== ACTIVITY ==
The string "baskets" appears in some lines of the entries that follow; copy each such line.

== GIVEN INFORMATION ==
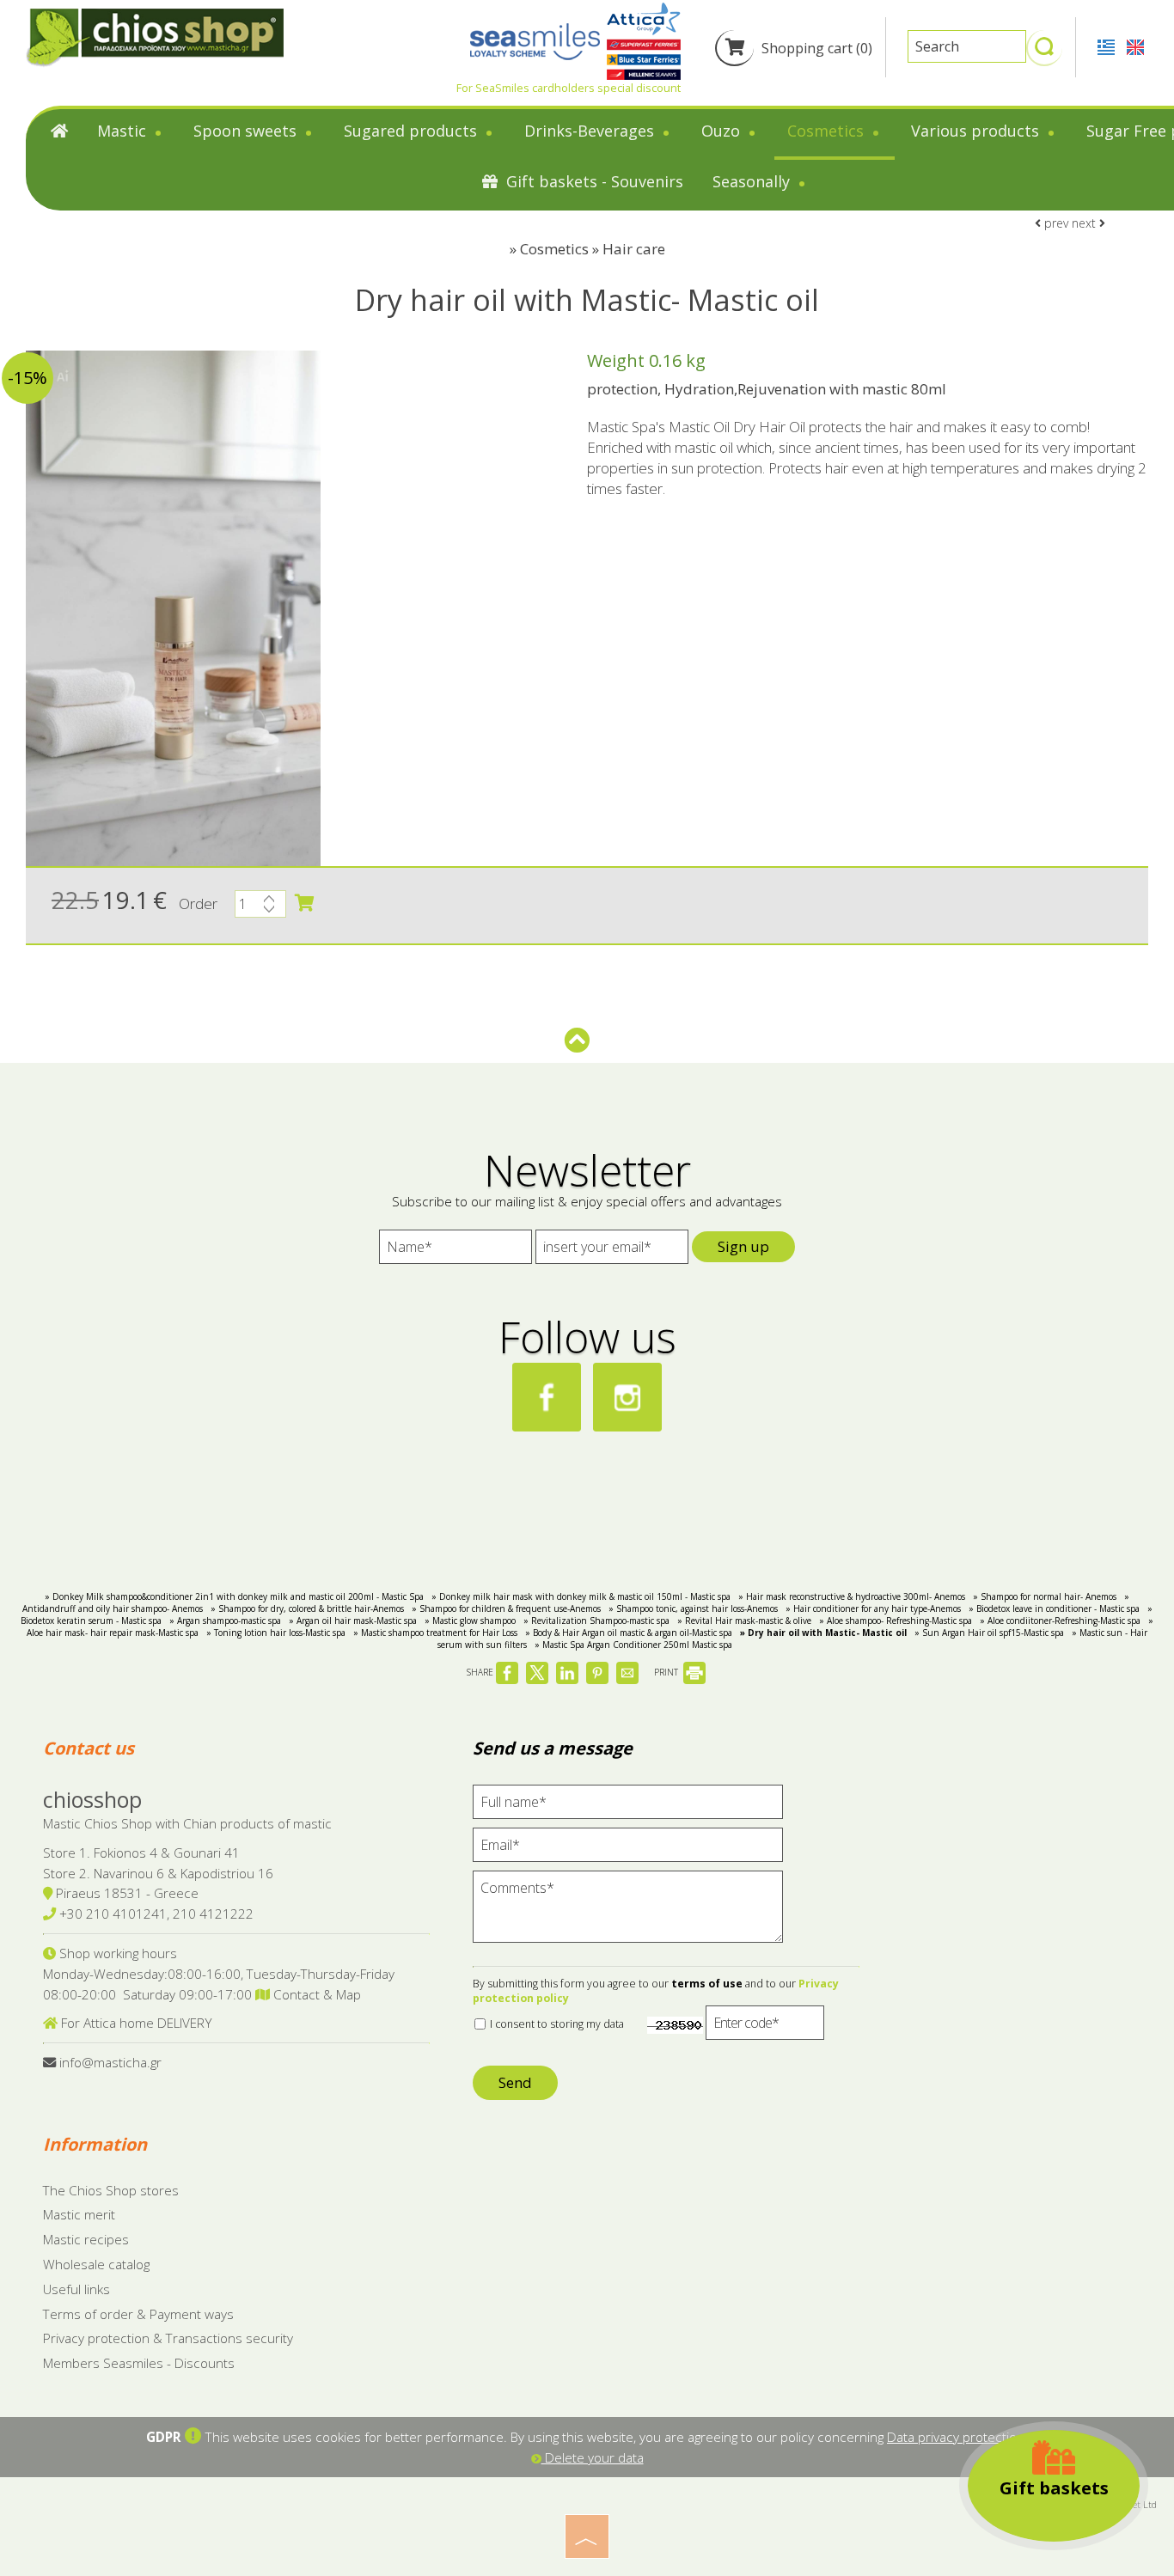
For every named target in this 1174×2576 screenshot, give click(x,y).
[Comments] (628, 1914)
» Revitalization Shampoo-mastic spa (596, 1621)
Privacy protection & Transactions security (168, 2338)
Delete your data (592, 2457)
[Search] (1044, 54)
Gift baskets (1054, 2488)
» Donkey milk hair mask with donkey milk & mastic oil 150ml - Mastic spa (581, 1596)
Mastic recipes (86, 2239)
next (1085, 223)
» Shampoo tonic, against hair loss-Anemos (693, 1608)
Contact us (88, 1748)
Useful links (76, 2289)
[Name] (455, 1251)
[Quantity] (260, 908)
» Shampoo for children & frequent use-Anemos (506, 1608)
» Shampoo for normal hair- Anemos (1044, 1596)
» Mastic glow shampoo (470, 1621)
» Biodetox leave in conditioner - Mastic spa (1054, 1608)
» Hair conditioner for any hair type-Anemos (873, 1608)
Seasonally (753, 181)
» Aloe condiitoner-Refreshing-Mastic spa (1060, 1621)
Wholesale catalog (96, 2264)
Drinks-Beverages (591, 130)
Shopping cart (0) (815, 48)
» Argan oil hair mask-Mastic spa (353, 1621)
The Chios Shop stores (111, 2190)
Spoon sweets (247, 130)
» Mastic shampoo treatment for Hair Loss (435, 1633)
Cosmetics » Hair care (592, 249)
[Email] (628, 1849)
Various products (977, 130)
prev (1054, 223)
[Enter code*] (765, 2026)
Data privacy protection (955, 2436)
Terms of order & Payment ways (138, 2314)
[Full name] (628, 1806)
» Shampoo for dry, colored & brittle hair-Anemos (307, 1608)
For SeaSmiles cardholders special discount (568, 87)
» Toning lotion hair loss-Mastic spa (275, 1633)
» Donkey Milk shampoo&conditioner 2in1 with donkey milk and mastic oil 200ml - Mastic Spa (234, 1596)
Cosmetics (827, 130)
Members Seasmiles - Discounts (139, 2363)
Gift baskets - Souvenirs (592, 181)
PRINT (667, 1672)
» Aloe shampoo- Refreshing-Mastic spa (895, 1621)
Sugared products (412, 130)
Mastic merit (79, 2214)
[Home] (59, 134)
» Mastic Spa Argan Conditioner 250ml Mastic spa (633, 1645)
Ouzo (722, 130)
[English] (1135, 45)
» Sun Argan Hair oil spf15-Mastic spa (989, 1633)
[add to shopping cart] (304, 903)
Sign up (743, 1246)
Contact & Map (315, 1994)
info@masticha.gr (110, 2062)
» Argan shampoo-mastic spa (225, 1621)
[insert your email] (611, 1251)
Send (515, 2082)
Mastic (123, 130)
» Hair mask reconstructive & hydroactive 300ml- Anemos (851, 1596)
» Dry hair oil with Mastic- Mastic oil (823, 1633)
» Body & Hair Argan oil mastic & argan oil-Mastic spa (628, 1633)
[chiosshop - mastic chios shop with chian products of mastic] (155, 36)
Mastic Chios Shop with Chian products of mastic (187, 1823)
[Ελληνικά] (1107, 45)
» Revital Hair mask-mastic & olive (744, 1621)
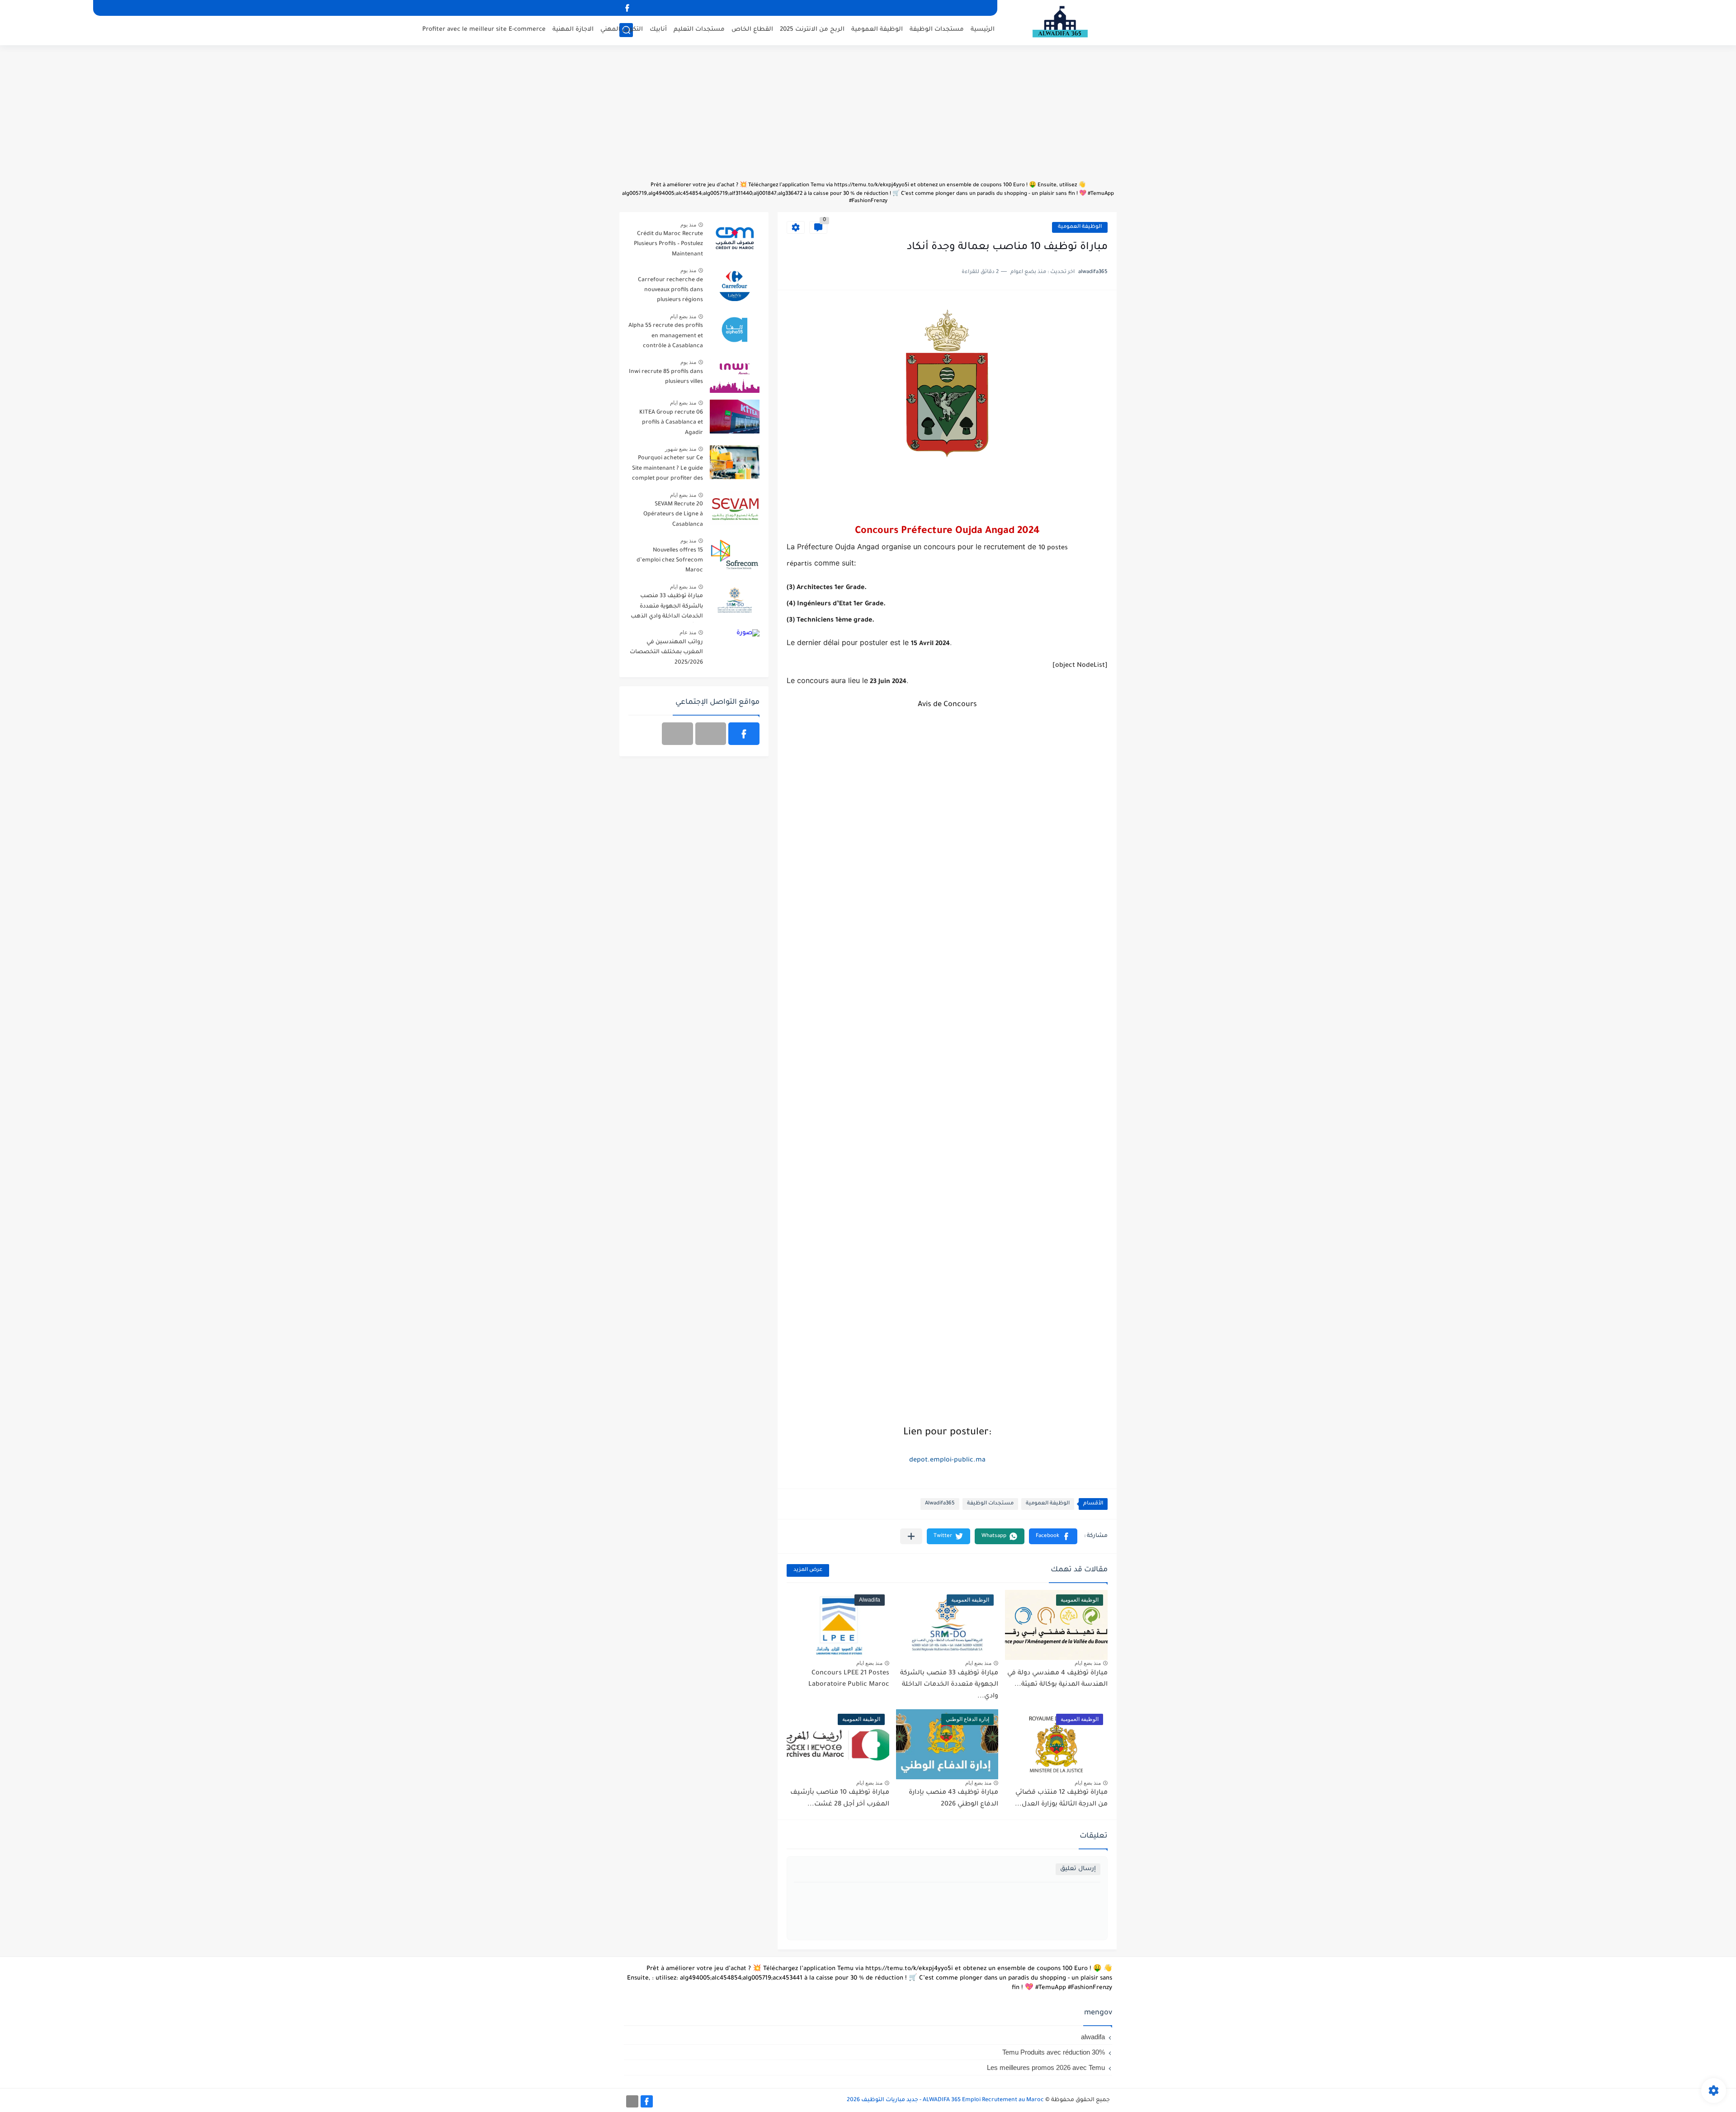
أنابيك (658, 29)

== EXERCISE ANSWER ==
Gift baskets (1054, 2488)
Gift baskets - Souvenirs (592, 181)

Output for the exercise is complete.